Поставленная задача 1:
Пожалуйста, обновите все записи, приведенные ниже после фрагмента документа: замените «Task» на «Instruction», а остальное оставьте без изменений.

Фрагмент документа:
>>

Список лекций История Русской Православной Церкви.
Конец правления Ивана III (+1505 год); правление Василия III Ивановича.
- Собор 1503 года: вопрос о монастырских вотчинах; “особое мнение” преподобного Нила Сорского.
- Дальнейшее развитие церковного спора между “иосифлянами” и “нестяжателями”.
- Государственная политика в XVI—XVII веках в отношении монастырских вотчин. Политика Петра I и его преемников в отношении монастырей (секуляризация монастырских имуществ).
Вопрос, который мы будем рассматривать, — встал на очереди на соборе в 1503 году. Но он будет иметь длинную историю и вглубь, и вперед. Это вопрос о монастырях, о монастырской и монашеской собственности.
Первый общежительный устав преподобного Пахомия Великого был принесен ему ангелом с небес (первая треть IV-го века). В этом уставе одним из трех условий монашеского бытия является нестяжательность. Прежде всего: отказ от личной собственности — это является основой монашеской жизни; и то, что имеется в личной собственности, есть попрание своего монашества. Особенно так называемое недвижимое имущество[1]. На Московском соборе 1503 года шла речь не о личном имуществе, а об имуществе общинном, монастырском: то, что принадлежит монастырю, что пребывает в монастырской собственности и не отчуждается от нее.
- Но в это имущество к этому времени входят большие вотчины: села с крестьянами, работниками, которые являются монастырскими крестьянами, которые управляются монастырем либо доверенным лицом монастыря. Вотчины доставляют монастырю либо какой-то процент своего труда, либо деньги от продажи продуктов — оброк. Оброк может быть либо вещественный, либо денежный.
- История монашества и для самой Византии имеет 1000-летнюю историю. Первые монастыри основывались в местах пустынных и жили в пещерках, наскоро сработанных шалашах — в Египте, Фиваиде, где всегда тепло. Но впоследствии в самой Византии, где монастыри шагнули в города — в самом Константинополе и обеспеченных пригородах — ко времени иконоборчества: началу VIII-го века — монастыри обладали примерно третью пахотной и полезной земли империи, притом лучшей. Сама иконоборческая политика императоров была направлена прежде всего против монашества как некоего государства в государстве, как целой громадной корпорации духовно и нравственно независимых людей и лишь формально лояльных по отношению к существующей государственной власти.

<<

Доступные записи:
>>

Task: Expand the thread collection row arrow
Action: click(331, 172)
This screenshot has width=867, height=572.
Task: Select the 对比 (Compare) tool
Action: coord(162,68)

<<

Поставленная задача 2:
Перепечатайте часть фрагмента документа: начните со слов «- Дальнейшее развитие» и закончите словами «и монашеской собственности.».

Результат упражнения 1:
Instruction: Expand the thread collection row arrow
Action: click(331, 172)
This screenshot has width=867, height=572.
Instruction: Select the 对比 (Compare) tool
Action: coord(162,68)

Результат упражнения 2:
- Дальнейшее развитие церковного спора между “иосифлянами” и “нестяжателями”.
- Государственная политика в XVI—XVII веках в отношении монастырских вотчин. Политика Петра I и его преемников в отношении монастырей (секуляризация монастырских имуществ).
Вопрос, который мы будем рассматривать, — встал на очереди на соборе в 1503 году. Но он будет иметь длинную историю и вглубь, и вперед. Это вопрос о монастырях, о монастырской и монашеской собственности.